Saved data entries
++++++

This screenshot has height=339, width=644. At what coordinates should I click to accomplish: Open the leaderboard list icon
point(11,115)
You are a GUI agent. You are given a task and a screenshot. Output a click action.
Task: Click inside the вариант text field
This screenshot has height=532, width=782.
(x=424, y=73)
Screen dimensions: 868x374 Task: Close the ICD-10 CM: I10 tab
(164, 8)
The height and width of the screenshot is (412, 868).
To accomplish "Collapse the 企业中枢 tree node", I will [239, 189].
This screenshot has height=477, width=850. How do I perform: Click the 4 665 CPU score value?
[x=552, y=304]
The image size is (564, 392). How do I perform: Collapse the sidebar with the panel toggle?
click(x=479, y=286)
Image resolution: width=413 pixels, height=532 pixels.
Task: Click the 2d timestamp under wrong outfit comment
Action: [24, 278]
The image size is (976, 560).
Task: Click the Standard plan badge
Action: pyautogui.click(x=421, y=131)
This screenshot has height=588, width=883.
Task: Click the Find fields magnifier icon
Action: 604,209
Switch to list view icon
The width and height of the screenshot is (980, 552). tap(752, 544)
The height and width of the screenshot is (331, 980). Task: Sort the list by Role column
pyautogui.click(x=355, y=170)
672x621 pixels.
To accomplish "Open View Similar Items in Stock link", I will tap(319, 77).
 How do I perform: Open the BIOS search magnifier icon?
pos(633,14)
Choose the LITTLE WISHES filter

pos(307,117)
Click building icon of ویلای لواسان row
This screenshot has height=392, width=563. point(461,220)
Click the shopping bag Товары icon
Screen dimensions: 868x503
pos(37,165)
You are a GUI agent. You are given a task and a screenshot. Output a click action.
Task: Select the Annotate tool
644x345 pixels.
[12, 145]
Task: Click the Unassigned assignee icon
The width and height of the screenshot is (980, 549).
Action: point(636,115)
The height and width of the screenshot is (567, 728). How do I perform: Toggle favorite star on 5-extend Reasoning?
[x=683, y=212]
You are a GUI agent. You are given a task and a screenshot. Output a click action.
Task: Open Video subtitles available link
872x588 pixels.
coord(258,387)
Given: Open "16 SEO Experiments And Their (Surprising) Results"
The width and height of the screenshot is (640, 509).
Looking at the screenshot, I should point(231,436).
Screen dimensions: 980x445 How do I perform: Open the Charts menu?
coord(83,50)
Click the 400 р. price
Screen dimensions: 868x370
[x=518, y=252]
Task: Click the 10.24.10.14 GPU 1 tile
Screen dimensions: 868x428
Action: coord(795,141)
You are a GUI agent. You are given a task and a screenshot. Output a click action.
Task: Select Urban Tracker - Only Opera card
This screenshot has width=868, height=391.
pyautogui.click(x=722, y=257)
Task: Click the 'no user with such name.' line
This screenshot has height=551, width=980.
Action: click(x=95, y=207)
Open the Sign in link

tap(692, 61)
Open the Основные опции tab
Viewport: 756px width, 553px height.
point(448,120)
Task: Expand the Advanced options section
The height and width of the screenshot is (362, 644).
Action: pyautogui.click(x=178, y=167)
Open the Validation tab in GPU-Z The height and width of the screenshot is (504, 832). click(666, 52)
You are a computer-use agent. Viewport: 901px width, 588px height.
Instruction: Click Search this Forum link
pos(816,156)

++++++

All lines above that include the word "Select" should be located and copied.

TASK OUTPUT:
Task: Select the Annotate tool
Task: Select Urban Tracker - Only Opera card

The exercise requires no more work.